[LU-16228] create lljobstats command - Whamcloud Community JIRA

Details

Type: New Feature
Resolution: Fixed
Priority: Minor
Fix Version/s: Lustre 2.16.0
Affects Version/s: None
Labels:
None

Rank (Obsolete):
9223372036854775807

Description

In DDN-3356, by Andreas Dilger:

We don't have a tool to do this today, but it would make sense to write a simple tool "lljobstat" to show the top jobs on a server in order to simplify debugging of high load problems, since this is a reasonably frequent request.

It should be included with the base Lustre RPMs, so it must not have any complex external dependencies that are not included in the base OS distro (el7, el8, sles15, ubuntu22).

It should read all of the local "..job_stats" files (by default, or --ost or --mdt, or a specific jobstats file if given as an argument) every 10s interval (configurable, either "-i N" or last argument) and prints the top e.g. 5 jobs (configurable "-c N"), one line per job similar to "iostat -x -k -z 10". It should show something useful when run with minimal arguments (eg. just the interval), so that users can use it to easily determine which jobs are driving the most load.

Records in a dataset
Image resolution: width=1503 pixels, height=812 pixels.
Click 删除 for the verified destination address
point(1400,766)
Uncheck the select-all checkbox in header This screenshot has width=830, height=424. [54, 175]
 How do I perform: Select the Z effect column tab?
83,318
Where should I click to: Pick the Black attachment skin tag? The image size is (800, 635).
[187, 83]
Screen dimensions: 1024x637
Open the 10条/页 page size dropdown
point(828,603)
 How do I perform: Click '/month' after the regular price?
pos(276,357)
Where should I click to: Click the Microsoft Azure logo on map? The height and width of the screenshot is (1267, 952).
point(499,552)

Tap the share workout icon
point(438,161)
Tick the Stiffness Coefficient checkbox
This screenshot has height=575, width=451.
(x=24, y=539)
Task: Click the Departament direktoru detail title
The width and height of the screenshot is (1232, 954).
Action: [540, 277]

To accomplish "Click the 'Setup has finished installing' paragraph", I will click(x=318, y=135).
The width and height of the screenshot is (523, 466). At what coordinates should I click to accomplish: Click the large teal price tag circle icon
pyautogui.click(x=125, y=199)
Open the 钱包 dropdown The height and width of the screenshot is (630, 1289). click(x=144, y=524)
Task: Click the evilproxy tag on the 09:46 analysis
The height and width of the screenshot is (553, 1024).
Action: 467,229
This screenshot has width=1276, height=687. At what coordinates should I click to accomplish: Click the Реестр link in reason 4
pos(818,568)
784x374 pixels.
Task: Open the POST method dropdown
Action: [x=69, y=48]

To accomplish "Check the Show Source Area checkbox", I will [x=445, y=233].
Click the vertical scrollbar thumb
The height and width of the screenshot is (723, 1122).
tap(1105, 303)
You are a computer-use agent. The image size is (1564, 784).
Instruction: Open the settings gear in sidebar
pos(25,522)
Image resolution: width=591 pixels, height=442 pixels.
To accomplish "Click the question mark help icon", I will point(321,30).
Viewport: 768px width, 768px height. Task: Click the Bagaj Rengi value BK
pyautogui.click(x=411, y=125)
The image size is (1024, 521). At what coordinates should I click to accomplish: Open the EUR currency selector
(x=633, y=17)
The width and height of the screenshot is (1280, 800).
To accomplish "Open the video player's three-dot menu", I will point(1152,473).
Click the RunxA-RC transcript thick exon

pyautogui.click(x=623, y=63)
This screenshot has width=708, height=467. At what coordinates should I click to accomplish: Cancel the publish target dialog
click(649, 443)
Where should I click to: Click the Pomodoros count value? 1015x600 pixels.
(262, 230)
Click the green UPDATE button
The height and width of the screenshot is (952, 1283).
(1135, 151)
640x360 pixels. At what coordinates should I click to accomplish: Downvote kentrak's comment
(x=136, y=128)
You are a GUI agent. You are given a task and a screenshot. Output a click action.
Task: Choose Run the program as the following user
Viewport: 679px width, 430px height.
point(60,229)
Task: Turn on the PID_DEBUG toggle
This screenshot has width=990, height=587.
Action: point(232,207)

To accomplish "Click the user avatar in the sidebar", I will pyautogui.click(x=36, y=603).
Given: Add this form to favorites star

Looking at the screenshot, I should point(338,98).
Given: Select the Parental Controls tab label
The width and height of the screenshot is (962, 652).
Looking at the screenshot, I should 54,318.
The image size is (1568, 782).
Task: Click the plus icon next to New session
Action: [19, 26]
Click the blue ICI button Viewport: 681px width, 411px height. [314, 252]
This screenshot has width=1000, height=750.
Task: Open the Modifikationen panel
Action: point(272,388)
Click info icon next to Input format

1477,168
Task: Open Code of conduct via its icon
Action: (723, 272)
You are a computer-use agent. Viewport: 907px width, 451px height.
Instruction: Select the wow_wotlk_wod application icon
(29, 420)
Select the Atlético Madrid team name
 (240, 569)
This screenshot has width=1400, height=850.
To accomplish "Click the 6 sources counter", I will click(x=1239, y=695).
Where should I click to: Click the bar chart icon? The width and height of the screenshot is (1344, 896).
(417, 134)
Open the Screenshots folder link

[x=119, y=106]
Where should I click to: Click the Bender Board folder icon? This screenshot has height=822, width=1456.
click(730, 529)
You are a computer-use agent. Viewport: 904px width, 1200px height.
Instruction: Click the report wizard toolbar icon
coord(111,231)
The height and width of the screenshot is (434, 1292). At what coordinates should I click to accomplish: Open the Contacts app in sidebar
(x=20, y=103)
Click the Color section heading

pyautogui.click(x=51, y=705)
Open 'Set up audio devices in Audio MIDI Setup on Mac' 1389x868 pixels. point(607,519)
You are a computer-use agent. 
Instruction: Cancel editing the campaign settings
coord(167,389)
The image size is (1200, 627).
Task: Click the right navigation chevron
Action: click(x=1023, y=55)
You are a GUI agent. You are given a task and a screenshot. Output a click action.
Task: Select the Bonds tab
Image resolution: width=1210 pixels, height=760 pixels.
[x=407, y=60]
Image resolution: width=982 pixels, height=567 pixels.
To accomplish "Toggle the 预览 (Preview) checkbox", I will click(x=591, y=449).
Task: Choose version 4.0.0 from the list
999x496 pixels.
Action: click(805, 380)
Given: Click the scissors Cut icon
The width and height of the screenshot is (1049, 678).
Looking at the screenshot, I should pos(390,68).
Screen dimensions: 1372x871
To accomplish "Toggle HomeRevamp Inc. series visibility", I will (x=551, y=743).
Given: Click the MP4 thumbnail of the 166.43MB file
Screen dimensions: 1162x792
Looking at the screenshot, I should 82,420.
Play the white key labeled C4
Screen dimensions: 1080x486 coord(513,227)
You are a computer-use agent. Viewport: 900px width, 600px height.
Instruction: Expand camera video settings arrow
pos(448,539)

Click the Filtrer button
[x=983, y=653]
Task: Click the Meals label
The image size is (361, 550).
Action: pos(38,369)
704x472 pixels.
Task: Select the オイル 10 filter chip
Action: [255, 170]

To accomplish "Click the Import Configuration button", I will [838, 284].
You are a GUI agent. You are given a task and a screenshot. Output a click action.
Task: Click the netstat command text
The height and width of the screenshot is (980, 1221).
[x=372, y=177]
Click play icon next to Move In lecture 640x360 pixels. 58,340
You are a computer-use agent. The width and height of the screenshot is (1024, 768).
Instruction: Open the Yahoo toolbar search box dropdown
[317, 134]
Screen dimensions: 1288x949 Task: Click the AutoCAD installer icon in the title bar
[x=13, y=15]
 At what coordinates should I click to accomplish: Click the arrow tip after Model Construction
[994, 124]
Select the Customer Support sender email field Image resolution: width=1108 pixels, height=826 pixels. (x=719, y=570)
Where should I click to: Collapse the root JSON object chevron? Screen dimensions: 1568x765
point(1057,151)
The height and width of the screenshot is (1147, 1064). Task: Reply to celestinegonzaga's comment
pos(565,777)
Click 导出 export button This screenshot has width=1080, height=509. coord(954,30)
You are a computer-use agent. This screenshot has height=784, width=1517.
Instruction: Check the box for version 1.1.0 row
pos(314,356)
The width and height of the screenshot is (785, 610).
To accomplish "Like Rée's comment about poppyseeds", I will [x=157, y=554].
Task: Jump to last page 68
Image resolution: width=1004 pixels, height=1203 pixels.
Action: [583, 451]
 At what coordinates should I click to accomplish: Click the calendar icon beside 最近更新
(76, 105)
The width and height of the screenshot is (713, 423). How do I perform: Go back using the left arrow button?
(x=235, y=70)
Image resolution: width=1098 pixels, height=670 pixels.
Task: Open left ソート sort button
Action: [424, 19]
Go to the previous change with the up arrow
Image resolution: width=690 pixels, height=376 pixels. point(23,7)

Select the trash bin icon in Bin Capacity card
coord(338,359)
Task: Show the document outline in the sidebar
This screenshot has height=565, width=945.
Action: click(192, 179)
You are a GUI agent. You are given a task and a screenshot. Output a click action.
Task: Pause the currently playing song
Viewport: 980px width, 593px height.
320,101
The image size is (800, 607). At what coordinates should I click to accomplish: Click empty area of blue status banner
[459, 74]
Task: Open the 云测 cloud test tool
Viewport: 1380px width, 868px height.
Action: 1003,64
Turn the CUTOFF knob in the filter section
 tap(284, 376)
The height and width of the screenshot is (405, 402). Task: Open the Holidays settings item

TASKS TO PERFORM —
**1)** Based on the lljobstat issue, please state whether each statement agrees with it, answering yes or no and quoting the words that decide it: (a) the tool reads the job_stats files at an interval that can be changed; (b) the tool may rely on complex external packages outside the base OS distro; (c) the issue has a Major priority.
**2)** In the lljobstat issue, which fix version is listed?
None of this data is needed here.

SOLUTIONS IN ORDER —
**1)**
(a) Yes: "every 10s interval (configurable, either "-i N" or last argument)"
(b) No: "it must not have any complex external dependencies that are not included in the base OS distro"
(c) No: "Priority: Minor"

**2)** Lustre 2.16.0